Segment Open

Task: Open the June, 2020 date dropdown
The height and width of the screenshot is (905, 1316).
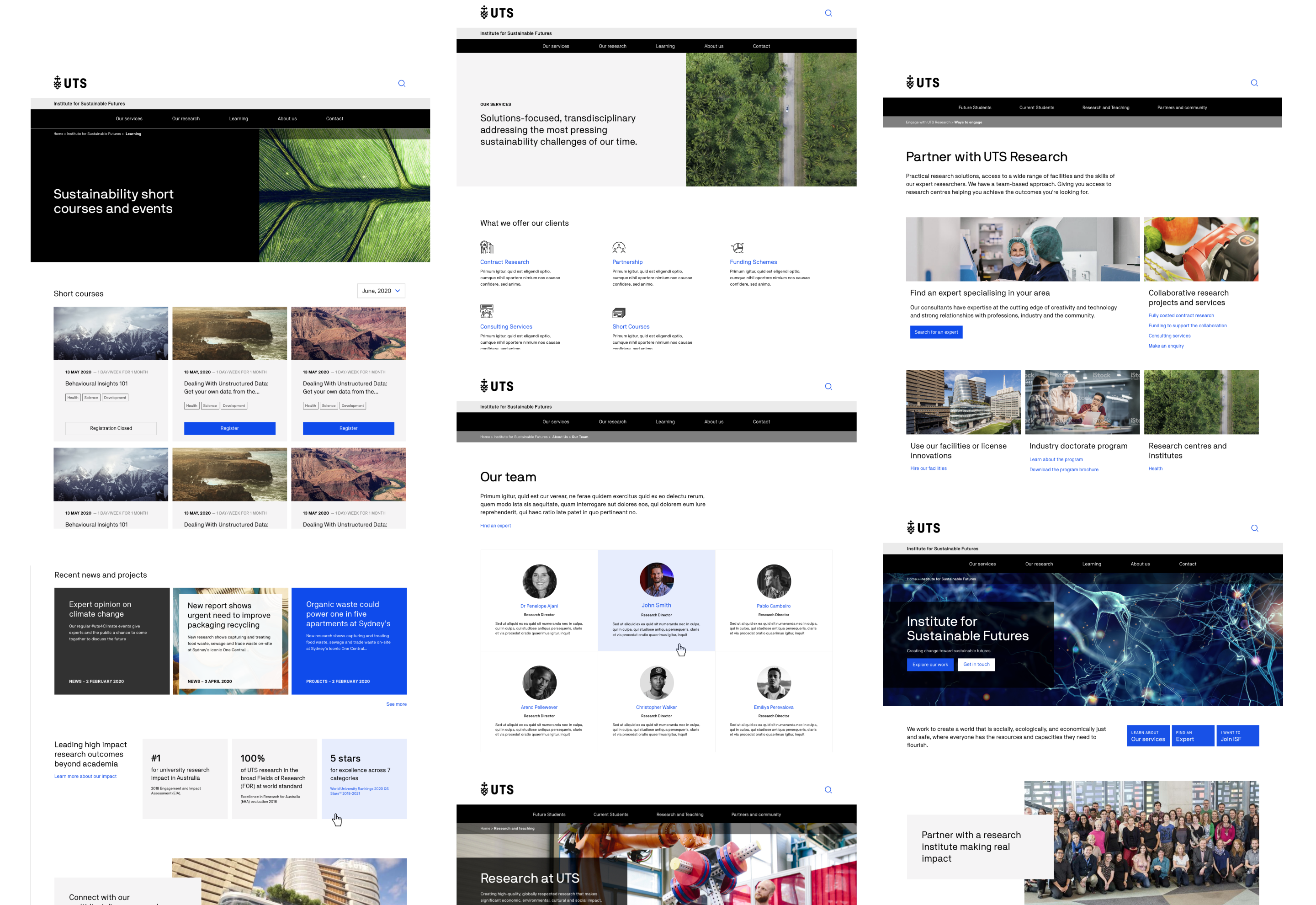Action: click(381, 291)
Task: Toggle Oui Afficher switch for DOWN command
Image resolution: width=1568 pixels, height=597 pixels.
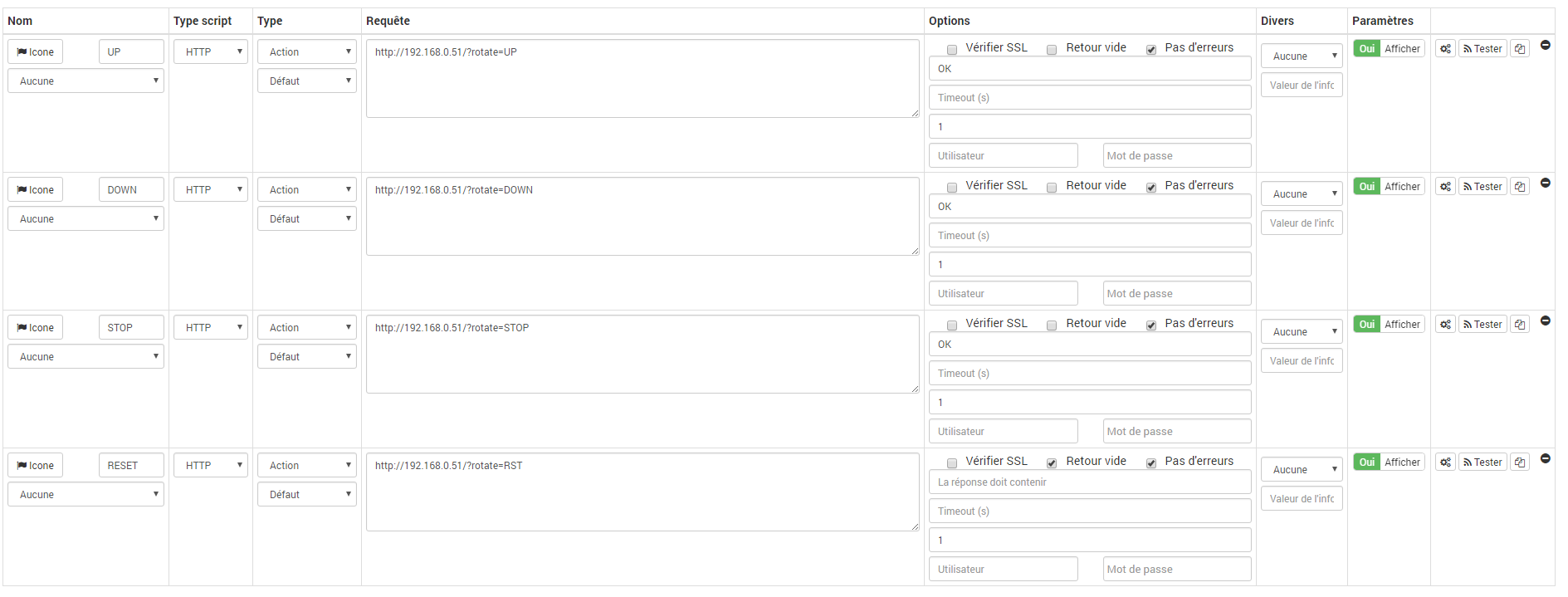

Segment Closed

Output the complete listing exactly. Pictures stay out.

### Answer to the exercise
Task: Open the June, 2020 date dropdown
The height and width of the screenshot is (905, 1316).
Action: click(381, 291)
Task: Toggle Oui Afficher switch for DOWN command
Image resolution: width=1568 pixels, height=597 pixels.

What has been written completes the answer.